### Entries shown

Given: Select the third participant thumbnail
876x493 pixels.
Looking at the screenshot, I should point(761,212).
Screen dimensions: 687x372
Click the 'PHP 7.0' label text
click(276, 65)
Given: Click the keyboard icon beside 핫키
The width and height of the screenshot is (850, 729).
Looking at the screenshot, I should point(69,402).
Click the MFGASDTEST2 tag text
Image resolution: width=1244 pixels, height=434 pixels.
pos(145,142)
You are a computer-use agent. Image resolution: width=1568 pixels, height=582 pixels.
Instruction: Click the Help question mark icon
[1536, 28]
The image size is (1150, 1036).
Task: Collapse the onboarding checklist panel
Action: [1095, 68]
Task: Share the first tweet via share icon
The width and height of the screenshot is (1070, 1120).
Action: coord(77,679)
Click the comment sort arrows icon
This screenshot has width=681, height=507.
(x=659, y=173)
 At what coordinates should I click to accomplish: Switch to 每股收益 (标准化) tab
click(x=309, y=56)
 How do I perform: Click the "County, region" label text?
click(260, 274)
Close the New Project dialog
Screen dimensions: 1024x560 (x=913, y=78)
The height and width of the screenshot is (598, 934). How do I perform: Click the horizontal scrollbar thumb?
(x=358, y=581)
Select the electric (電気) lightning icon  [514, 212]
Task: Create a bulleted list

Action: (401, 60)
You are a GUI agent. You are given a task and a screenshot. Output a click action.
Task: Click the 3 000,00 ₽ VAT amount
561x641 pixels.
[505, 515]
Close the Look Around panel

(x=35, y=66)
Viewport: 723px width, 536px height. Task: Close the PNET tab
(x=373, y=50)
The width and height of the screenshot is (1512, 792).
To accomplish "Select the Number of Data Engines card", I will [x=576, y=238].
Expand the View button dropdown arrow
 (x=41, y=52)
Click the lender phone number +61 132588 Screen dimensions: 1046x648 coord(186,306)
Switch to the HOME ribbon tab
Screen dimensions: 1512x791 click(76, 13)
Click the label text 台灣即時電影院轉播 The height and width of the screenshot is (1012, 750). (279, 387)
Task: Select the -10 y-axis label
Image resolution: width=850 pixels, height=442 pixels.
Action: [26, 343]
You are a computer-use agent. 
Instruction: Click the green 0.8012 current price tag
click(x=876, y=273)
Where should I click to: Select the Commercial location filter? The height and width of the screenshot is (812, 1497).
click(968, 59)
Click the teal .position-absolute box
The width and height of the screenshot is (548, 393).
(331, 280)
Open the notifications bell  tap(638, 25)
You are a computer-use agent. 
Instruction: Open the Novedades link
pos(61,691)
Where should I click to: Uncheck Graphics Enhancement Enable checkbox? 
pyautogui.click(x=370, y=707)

### Task objective
Each line in the records above that contains the word "agent" must be copied.

### Result below
You are a computer-use agent. Image resolution: width=1568 pixels, height=582 pixels.
You are a GUI agent. You are given a task and a screenshot. Output a click action.
You are a computer-use agent. 
You are a computer-use agent. 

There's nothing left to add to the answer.